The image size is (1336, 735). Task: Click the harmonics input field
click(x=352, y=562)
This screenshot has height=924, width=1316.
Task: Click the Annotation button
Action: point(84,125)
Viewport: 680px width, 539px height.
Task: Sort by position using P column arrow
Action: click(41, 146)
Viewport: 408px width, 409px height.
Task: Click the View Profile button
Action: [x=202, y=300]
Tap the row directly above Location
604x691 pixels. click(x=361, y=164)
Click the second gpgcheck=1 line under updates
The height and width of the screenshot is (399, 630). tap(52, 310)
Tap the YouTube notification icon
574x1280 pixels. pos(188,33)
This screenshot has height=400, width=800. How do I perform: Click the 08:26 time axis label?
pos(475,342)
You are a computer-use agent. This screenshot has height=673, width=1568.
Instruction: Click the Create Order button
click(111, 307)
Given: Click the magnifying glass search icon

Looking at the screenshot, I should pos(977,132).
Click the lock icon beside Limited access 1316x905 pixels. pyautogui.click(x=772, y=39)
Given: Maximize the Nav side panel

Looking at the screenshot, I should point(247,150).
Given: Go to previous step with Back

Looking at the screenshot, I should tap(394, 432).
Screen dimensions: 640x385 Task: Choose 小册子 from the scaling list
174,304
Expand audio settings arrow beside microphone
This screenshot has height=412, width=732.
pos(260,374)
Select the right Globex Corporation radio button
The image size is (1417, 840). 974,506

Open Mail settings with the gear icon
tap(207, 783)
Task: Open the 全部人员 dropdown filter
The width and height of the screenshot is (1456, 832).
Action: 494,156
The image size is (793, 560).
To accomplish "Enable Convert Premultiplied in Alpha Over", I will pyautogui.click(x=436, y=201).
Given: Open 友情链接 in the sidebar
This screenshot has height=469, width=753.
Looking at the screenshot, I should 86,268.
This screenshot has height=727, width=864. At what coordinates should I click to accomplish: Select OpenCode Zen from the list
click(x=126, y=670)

■ **GOAL OF THE EXERCISE**
Express every line of the entries above as a JSON list of strings, one string per line, and leave out blank lines.

■ **EXERCISE OUTPUT**
[
  "The image size is (1336, 735). Task: Click the harmonics input field",
  "click(x=352, y=562)",
  "This screenshot has height=924, width=1316.",
  "Task: Click the Annotation button",
  "Action: point(84,125)",
  "Viewport: 680px width, 539px height.",
  "Task: Sort by position using P column arrow",
  "Action: click(41, 146)",
  "Viewport: 408px width, 409px height.",
  "Task: Click the View Profile button",
  "Action: [x=202, y=300]",
  "Tap the row directly above Location",
  "604x691 pixels. click(x=361, y=164)",
  "Click the second gpgcheck=1 line under updates",
  "The height and width of the screenshot is (399, 630). tap(52, 310)",
  "Tap the YouTube notification icon",
  "574x1280 pixels. pos(188,33)",
  "This screenshot has height=400, width=800. How do I perform: Click the 08:26 time axis label?",
  "pos(475,342)",
  "You are a computer-use agent. This screenshot has height=673, width=1568.",
  "Instruction: Click the Create Order button",
  "click(111, 307)",
  "Given: Click the magnifying glass search icon",
  "Looking at the screenshot, I should pos(977,132).",
  "Click the lock icon beside Limited access 1316x905 pixels. pyautogui.click(x=772, y=39)",
  "Given: Maximize the Nav side panel",
  "Looking at the screenshot, I should point(247,150).",
  "Given: Go to previous step with Back",
  "Looking at the screenshot, I should tap(394, 432).",
  "Screen dimensions: 640x385 Task: Choose 小册子 from the scaling list",
  "174,304",
  "Expand audio settings arrow beside microphone",
  "This screenshot has height=412, width=732.",
  "pos(260,374)",
  "Select the right Globex Corporation radio button",
  "The image size is (1417, 840). 974,506",
  "Open Mail settings with the gear icon",
  "tap(207, 783)",
  "Task: Open the 全部人员 dropdown filter",
  "The width and height of the screenshot is (1456, 832).",
  "Action: 494,156",
  "The image size is (793, 560).",
  "To accomplish \"Enable Convert Premultiplied in Alpha Over\", I will pyautogui.click(x=436, y=201).",
  "Given: Open 友情链接 in the sidebar",
  "This screenshot has height=469, width=753.",
  "Looking at the screenshot, I should 86,268.",
  "This screenshot has height=727, width=864. At what coordinates should I click to accomplish: Select OpenCode Zen from the list",
  "click(x=126, y=670)"
]